US officials: Israel ready for full-scale incursion into Rafah with troop buildup
The Biden administration has assessed that Israel has amassed enough troops on the edge of the city of Rafah in Gaza to move forward with a full-scale incursion in the coming days, but senior US officials are currently unsure if it has made a final decision to carry out such a move in direct defiance of President Joe Biden, two senior administration officials told CNN.
One of the officials also warned that Israel has not come anywhere close to making adequate preparations – including building infrastructure related to food, hygiene and shelter – ahead of potentially evacuating more than one million Gazans are who currently reside in Rafah.
If Israel were to proceed with a major ground operation into Rafah, it would be going against months of warnings from the US to forego a full-scale offensive into the densely populated city. Biden himself voiced that warning in his most explicit terms yet last week, telling CNN’s Erin Burnett that the US would withhold some additional arms shipments to Israel if they were to take such a step.
“The president was clear that he would not supply certain offensive weapons for such an operation were to occur,” national security adviser Jake Sullivan told reporters at the White House Monday. “It has not yet occurred.”
As the war enters its eighth month, US officials are increasingly questioning Israel’s approach to the war, including publicly suggesting it is unlikely to achieve its stated aim of destroying Hamas and eliminating its leadership.

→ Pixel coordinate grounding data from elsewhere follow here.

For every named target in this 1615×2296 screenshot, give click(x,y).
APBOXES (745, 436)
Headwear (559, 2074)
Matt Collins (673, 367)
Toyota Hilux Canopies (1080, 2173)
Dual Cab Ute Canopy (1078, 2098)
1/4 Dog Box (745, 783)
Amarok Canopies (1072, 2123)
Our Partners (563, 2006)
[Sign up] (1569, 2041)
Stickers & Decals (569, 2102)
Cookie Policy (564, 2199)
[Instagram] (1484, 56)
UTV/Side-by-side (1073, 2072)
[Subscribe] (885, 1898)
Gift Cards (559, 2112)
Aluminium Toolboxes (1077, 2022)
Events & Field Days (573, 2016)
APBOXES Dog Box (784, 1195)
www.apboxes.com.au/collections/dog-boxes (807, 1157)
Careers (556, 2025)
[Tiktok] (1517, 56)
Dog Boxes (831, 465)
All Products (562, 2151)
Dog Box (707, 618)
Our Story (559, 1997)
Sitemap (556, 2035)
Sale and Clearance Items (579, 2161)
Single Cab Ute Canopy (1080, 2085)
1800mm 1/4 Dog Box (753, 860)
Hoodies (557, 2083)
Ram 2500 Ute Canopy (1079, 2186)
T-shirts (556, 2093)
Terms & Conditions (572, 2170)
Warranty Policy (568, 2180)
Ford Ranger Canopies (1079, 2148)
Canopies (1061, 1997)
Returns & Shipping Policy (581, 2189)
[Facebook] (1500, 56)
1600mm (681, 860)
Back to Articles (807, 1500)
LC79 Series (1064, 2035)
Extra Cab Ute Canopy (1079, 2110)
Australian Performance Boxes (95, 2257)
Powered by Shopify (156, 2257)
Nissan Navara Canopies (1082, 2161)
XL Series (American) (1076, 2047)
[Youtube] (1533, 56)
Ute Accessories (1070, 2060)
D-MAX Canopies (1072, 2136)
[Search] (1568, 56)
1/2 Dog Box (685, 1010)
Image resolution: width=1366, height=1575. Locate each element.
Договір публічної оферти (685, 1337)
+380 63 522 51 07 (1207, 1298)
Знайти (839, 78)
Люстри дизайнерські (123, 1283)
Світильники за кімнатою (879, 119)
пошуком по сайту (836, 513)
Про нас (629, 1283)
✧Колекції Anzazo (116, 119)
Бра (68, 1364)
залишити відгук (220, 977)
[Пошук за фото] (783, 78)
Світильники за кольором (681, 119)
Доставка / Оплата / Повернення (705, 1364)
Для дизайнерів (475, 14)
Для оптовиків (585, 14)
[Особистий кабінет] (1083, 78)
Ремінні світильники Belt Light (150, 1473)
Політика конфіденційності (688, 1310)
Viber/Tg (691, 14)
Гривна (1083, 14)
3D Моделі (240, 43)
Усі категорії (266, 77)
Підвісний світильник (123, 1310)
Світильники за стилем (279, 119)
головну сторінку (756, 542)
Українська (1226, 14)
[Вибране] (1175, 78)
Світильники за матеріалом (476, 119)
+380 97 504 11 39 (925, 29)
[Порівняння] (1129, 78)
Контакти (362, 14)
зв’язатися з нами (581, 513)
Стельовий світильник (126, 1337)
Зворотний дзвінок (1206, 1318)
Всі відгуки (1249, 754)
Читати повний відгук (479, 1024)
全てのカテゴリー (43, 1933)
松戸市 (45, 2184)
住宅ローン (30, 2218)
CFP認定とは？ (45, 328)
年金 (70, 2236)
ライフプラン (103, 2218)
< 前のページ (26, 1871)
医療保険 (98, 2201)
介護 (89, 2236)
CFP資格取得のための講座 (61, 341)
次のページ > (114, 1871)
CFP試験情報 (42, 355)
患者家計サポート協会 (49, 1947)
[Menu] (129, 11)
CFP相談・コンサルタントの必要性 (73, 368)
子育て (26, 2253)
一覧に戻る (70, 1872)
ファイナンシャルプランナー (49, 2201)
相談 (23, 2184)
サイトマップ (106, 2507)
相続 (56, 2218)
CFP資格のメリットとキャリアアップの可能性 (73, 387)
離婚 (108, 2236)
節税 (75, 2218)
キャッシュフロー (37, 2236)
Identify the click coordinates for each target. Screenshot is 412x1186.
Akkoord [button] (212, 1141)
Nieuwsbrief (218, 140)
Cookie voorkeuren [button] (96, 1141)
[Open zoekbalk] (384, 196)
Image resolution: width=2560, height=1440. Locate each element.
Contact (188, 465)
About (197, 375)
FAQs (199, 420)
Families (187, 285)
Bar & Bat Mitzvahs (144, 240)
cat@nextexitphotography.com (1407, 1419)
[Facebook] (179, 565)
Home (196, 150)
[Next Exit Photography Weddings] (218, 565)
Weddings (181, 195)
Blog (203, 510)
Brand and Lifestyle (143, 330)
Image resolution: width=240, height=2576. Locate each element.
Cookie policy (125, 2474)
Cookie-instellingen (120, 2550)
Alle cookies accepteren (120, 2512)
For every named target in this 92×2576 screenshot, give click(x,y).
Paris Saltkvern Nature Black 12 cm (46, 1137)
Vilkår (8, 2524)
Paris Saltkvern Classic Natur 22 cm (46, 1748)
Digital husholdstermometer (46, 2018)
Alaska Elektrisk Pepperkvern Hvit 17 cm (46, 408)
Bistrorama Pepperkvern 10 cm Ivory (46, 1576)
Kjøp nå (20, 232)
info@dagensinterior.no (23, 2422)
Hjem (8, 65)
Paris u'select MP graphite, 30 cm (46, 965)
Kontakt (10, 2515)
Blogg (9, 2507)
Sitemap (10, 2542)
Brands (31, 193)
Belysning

On Monday, Kurt Campbell, the State Department’s number two official, said there have plainly been tensions between the two countries on “what the theory of victory is.”
“Sometimes when we listen closely to Israeli leaders, they talk about mostly the idea of some sort of sweeping victory on the battlefield, total victory. I don’t think we believe that that is likely or possible,” Campbell said, in a seeming allusion to Israeli Prime Minister Benjamin Netanyahu’s repeated references to a “total victory.” “We view that there has to be more of a political solution. That’s one of the reasons why the president’s team has been so engaged with the surrounding region,” Campbell said at the NATO Youth Summit co-hosted by the Aspen Institute.
Going “headlong into Rafah” could have dire consequences, Secretary of State Antony Blinken warned on Sunday.
“Israel’s on the trajectory, potentially, to inherit an insurgency with many armed Hamas left, or, if it leaves, a vacuum filled by chaos, filled by anarchy and probably refilled by Hamas,” Blinken said Sunday on NBC’s “Meet the Press.”